■ To be done ■
Print the records below word for word, leaving out the pictures.

___ Input data ___

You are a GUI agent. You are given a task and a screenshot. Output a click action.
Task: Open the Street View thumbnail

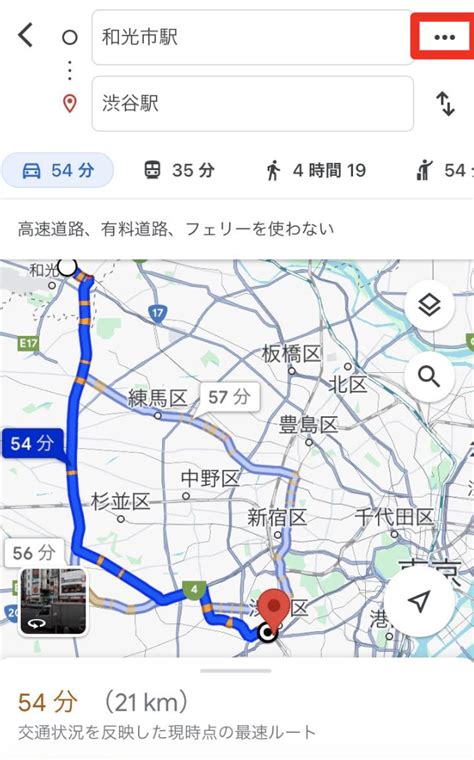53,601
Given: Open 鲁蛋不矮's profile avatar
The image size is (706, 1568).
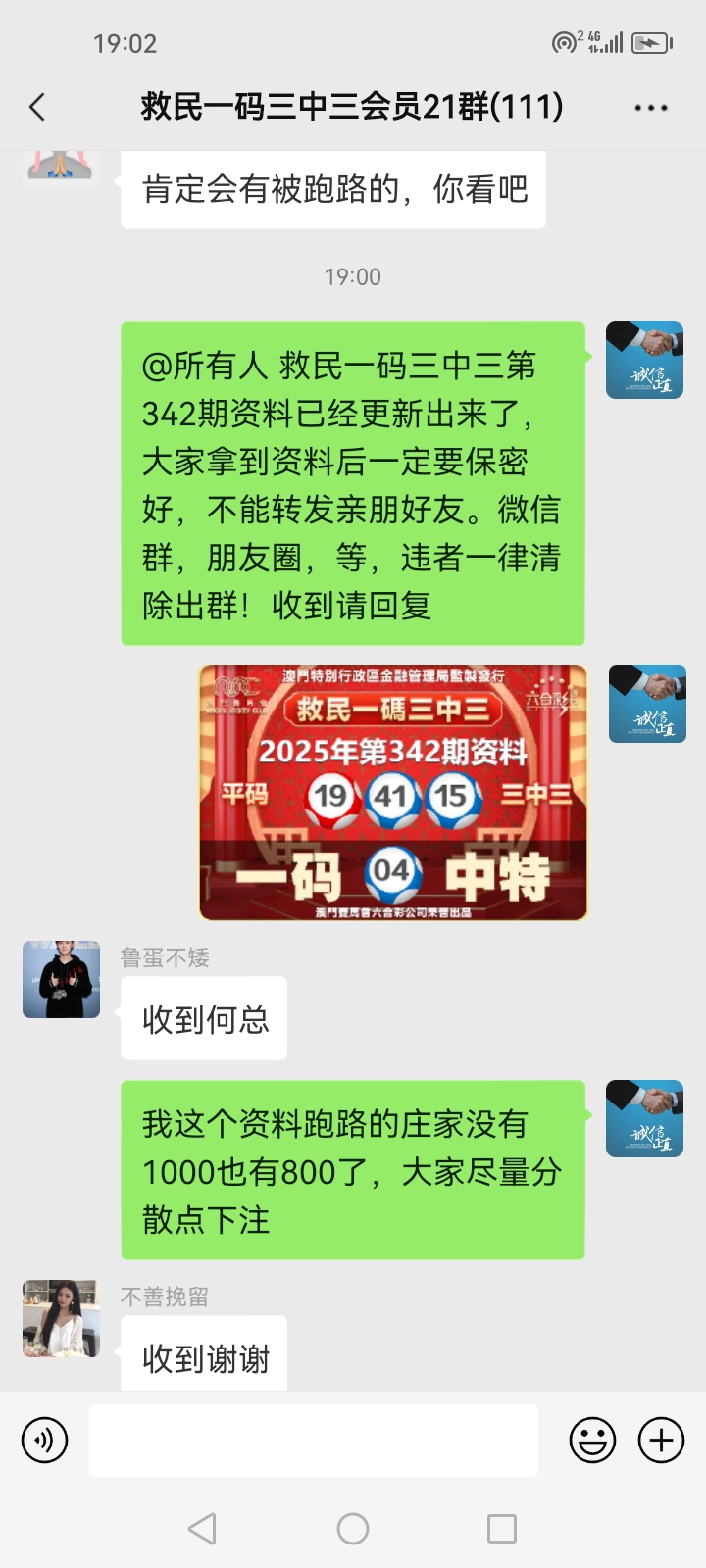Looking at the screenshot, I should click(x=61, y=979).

___

■ Task solution ■
You are a GUI agent. You are given a task and a screenshot. Output a click action.
Task: Open the Street View thumbnail

53,601
Given: Open 鲁蛋不矮's profile avatar
The image size is (706, 1568).
Looking at the screenshot, I should click(x=61, y=979).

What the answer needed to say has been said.